There’s something about unwrapping a package that reduces even the most “adult” of us into a giddy child. Maybe it’s the memories of better, more innocent times. Or just pure, unadulterated joy that seems so hard to come by in later life. Whatever the case, I loves me some presents.
So while I haven’t gotten any real presents in a while (ahem… I’m eyeing a nice iPad case, just in case any readers are feeling generous…) I’m satisfying my inner child by unwrapping lots of presents. The kind wrapped up in banana leaves.
As an added bonus, there’s a great story behind one of these banana leaf wrapped goodies called banh chung.
And for all you attention-deficit, Play Station wielding,Ritalin eating readers out there, I’ll break it down for you Romeo and Juliet style.
There once was a Vietnamese king. (For you history nerds, it was the Emperior Hung the 6th, c. 1712-1632 BCE which seems like an unbelievably long time ago, but hey! everyone knows that Wikipedia does NOT lie. Hear that kids?)
One spring, after he was good and old, having squashed a rival king, he decided it was time to head to Florida and go into retirement. But which of his 18 sons should get the throne?
Being obviously very agile-minded in his old age, he set out a food challenge. (Infringement alert: I think Top Chef ripped off Emperor Hung!)
Whichever prince was able to find the dish that was both delicious and meaningful would inherit the throne. The princes set out to countries far and wide to find this dish. (Infringement alert: I think Amazing Race ripped off Emperor Hung!)
Unfortunately, the youngest prince, Tiet Lieu, who lost his mother at an early age, did not have the means to travel.
But one night, he had an awesome dream. The dream fairy told him that there was nothing more valuable to the people than rice. The fairy then instructed him to make two cakes, one square and one round and long, representing Heaven and Earth.
The fairy (who was obviously a foodie) said to add a filling to the cakes and wrap them in banana leaves to signify parents lovingly taking care of children. (OK, that part’s a stretch, but it was from a FAIRY. And everyone knows that fairies do NOT lie).

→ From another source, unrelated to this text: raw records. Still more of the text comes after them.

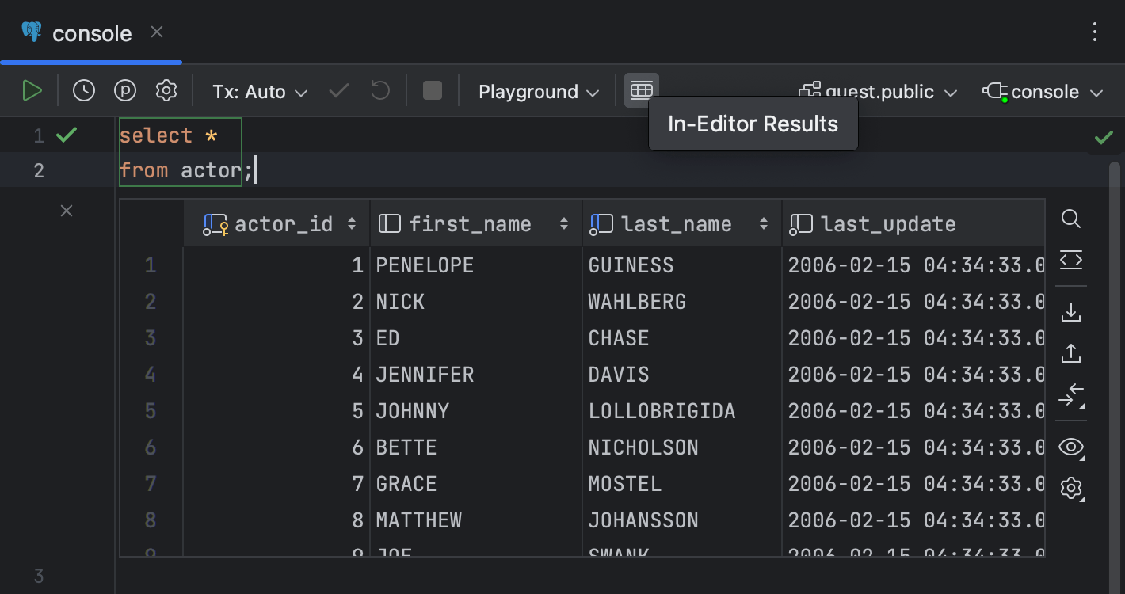The height and width of the screenshot is (594, 1125).
Task: Open search in the result grid
Action: point(1071,219)
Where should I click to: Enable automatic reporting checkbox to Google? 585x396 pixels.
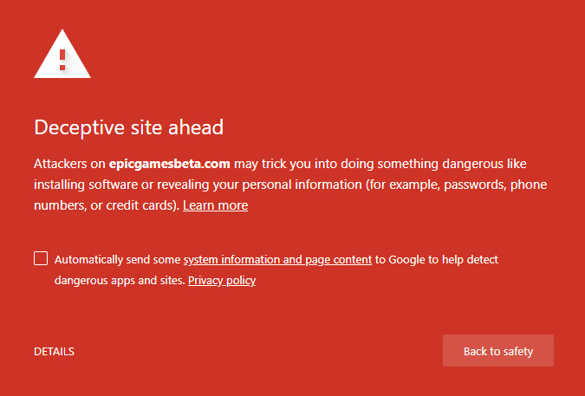[x=41, y=258]
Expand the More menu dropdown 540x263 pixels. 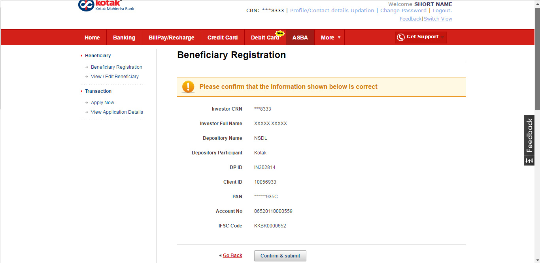click(330, 38)
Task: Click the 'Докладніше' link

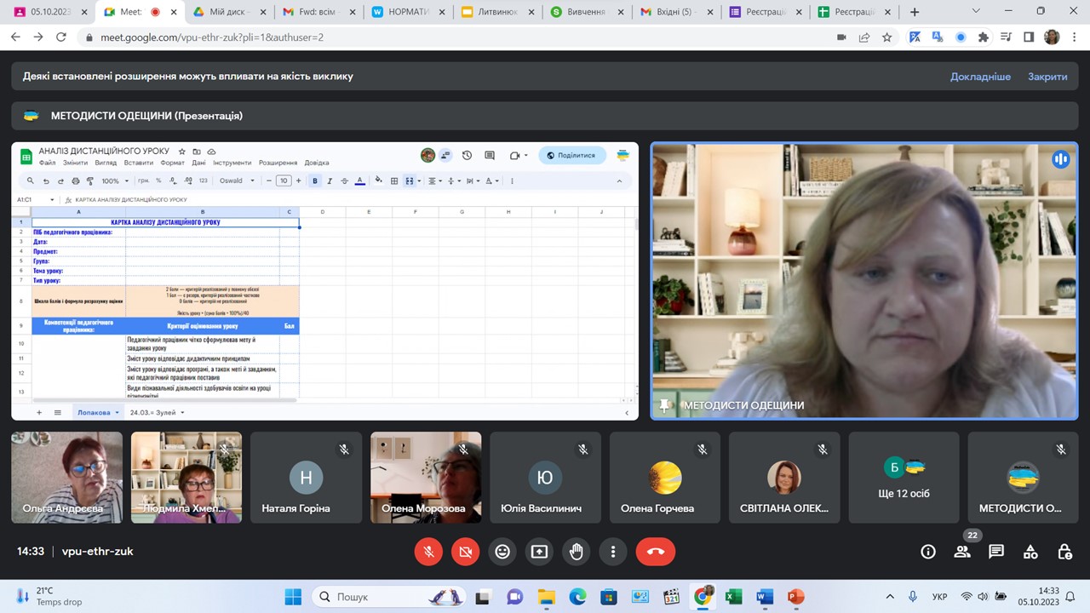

On the appointed day, all the princes came in with amazing foods from across the land. When the Emperor got to Tiet Lieu’s humble cakes, at first he didn’t know what to make of them. But once he heard the story of the dream and tasted the cakes, he gave the throne to Tiet Lieu.
So, kids. I guess the lesson is: Don’t work too hard. Wait for the dream fairy to work out all your problems. Enjoy the sweet, sweet throne.
Didn’t like that (true) story? Fine. Here are the details for you serious, story-squashing types…
Banh chung is green and square (usually made in a wood mold), which Asians traditionally relate to the earth. It’s primarily eaten during Vietnamese New Year (in the spring), but now you can find it year-round and they average around VND 20,000 (~USD 1) for each half kilo cake. (If given as a gift, they are usually given in pairs, never singly). Banana-leaf wrapped banh chung make for a decent, albeit heavy, breakfast food, paired with something sour to cut through all that rice, like kim chee or the more traditional Vietnamese pickled white radishes and maybe a dash of soy sauce.
Ingredients are simple: glutinous rice wrapped around a filling of boiled mung beans, simple seasoning and pork belly (with all the yummy fatty bits).
Line the pot of boiling water with extra banana leaves and boil the cakes for 10-12 hours. The cakes are then pressed for another few hours to drain and to maintain their square shape.
Can’t get enough of this humble dish with a history? Well, you missed your chance! According to the Guinness Book of World Records, in 2002, the small northern town of Uoc Le, famous for its banh chung, made a 1.4 ton sticky rice cake, comprised of 330kgs of glutinous rice, 100kgs of mung beans and 1,500 banana leaves. It took 50 people to make and was cooked in a 2 meter high aluminum pot for 72 hours.
What about you? Any foods you love with a special history?